== SOURCE INFORMATION

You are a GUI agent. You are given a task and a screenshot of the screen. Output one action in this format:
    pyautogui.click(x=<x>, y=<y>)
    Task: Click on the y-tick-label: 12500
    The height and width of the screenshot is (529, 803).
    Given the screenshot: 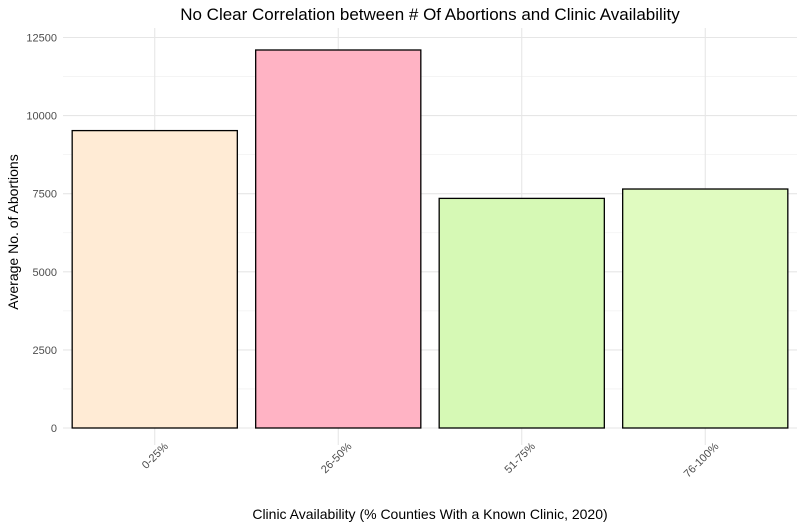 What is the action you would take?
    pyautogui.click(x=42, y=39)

====

Rewrite the entries from their first line through the line containing "The height and", substituting "desktop assistant" for "GUI agent" and leaving all other text unchanged.

RESULT FOR THIS EXERCISE =>
You are a desktop assistant. You are given a task and a screenshot of the screen. Output one action in this format:
    pyautogui.click(x=<x>, y=<y>)
    Task: Click on the y-tick-label: 12500
    The height and width of the screenshot is (529, 803).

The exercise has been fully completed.